-- Aim of the exercise --
Can you edit these rows so that every "screenshot" becomes "screen capture", keeping everything else unchanged and leaving the pictures out of your answer?

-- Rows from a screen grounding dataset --
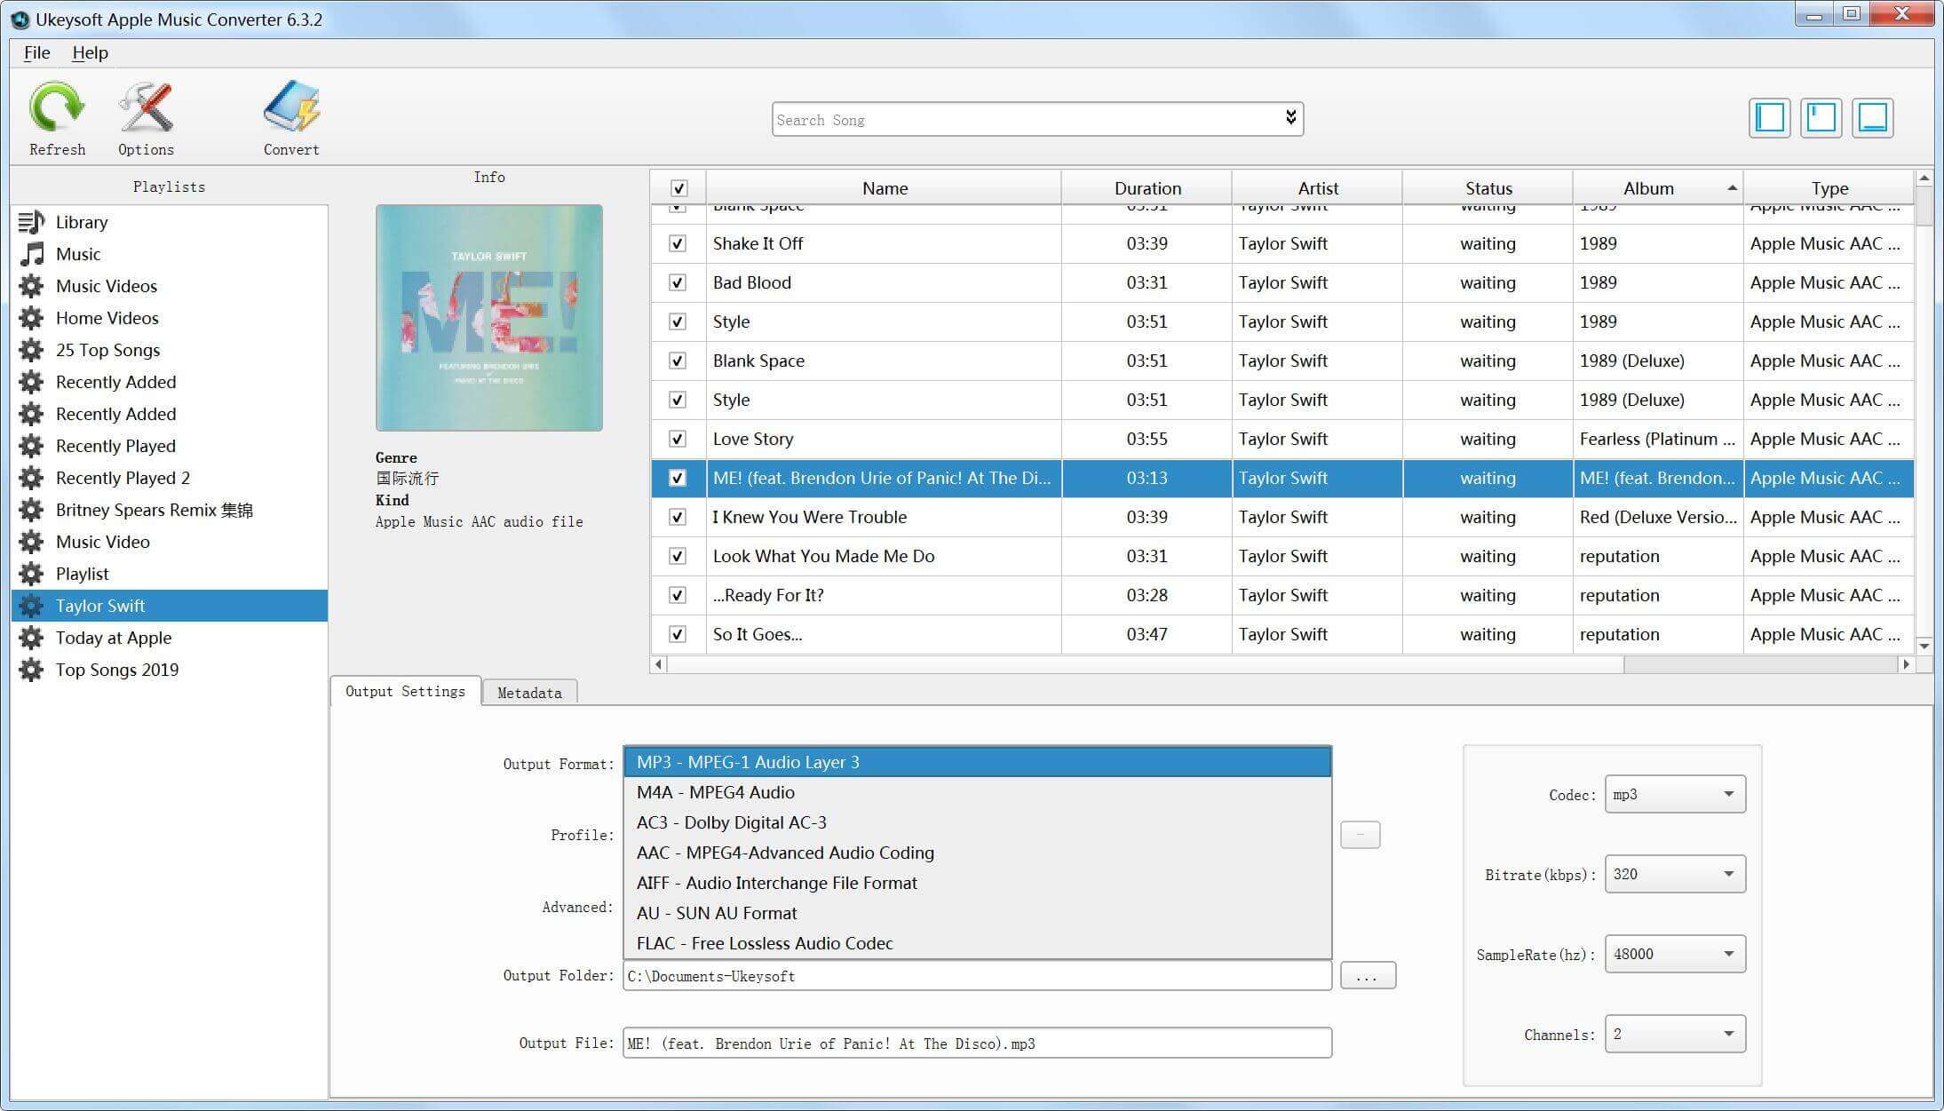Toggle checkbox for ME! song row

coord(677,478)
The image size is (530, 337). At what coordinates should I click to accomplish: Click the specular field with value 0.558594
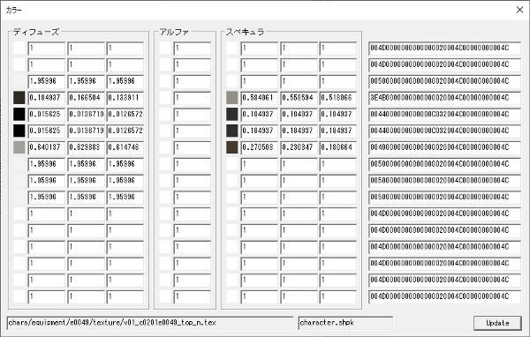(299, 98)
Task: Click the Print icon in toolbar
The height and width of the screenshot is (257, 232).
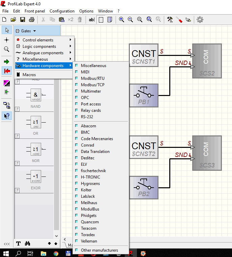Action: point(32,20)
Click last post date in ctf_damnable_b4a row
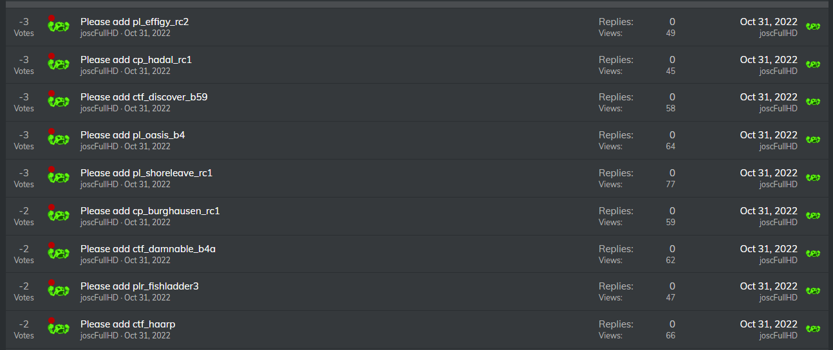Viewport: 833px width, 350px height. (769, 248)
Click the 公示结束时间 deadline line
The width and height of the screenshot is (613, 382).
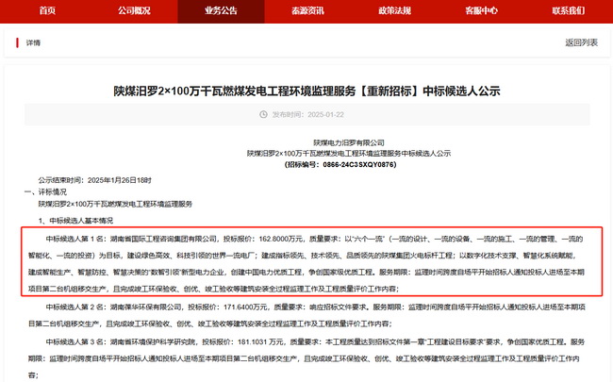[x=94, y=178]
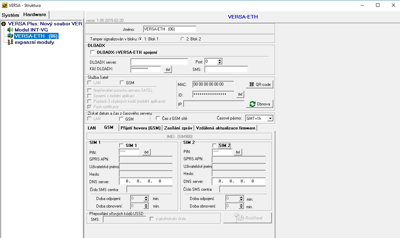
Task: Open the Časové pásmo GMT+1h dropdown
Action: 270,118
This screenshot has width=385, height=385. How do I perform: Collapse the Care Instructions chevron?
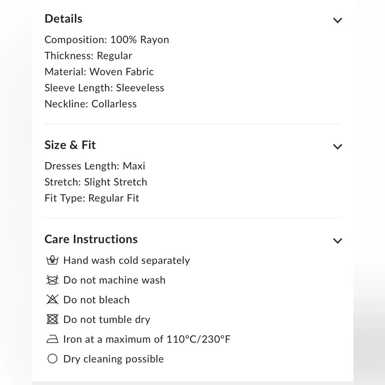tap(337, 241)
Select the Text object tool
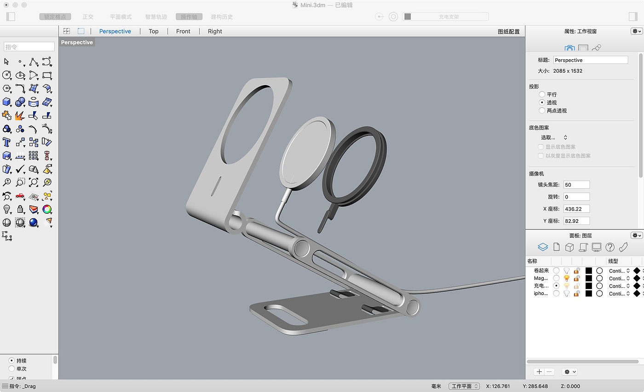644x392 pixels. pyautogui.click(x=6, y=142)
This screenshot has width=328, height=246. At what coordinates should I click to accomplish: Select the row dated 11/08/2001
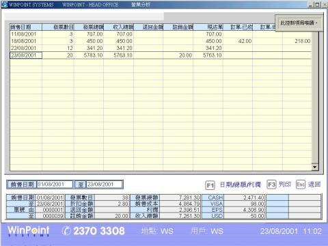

-- Full solution --
Toggle checkbox for ME! song row

coord(677,478)
The image size is (530, 337). At what coordinates should I click to accomplish: Click the specular field with value 0.558594
(299, 98)
Task: Click the Print icon in toolbar
The height and width of the screen capture is (257, 232).
Action: point(32,20)
Click last post date in ctf_damnable_b4a row
Viewport: 833px width, 350px height. (769, 248)
Click the 公示结束时间 deadline line
The width and height of the screen capture is (613, 382).
[x=94, y=178]
Task: Open the Časové pásmo GMT+1h dropdown
Action: 270,118
This screen capture has width=385, height=385. How do I perform: Collapse the Care Instructions chevron?
tap(337, 241)
Select the Text object tool
644x392 pixels. pyautogui.click(x=6, y=142)
This screen capture has width=328, height=246. At what coordinates should I click to accomplish: Select the row dated 11/08/2001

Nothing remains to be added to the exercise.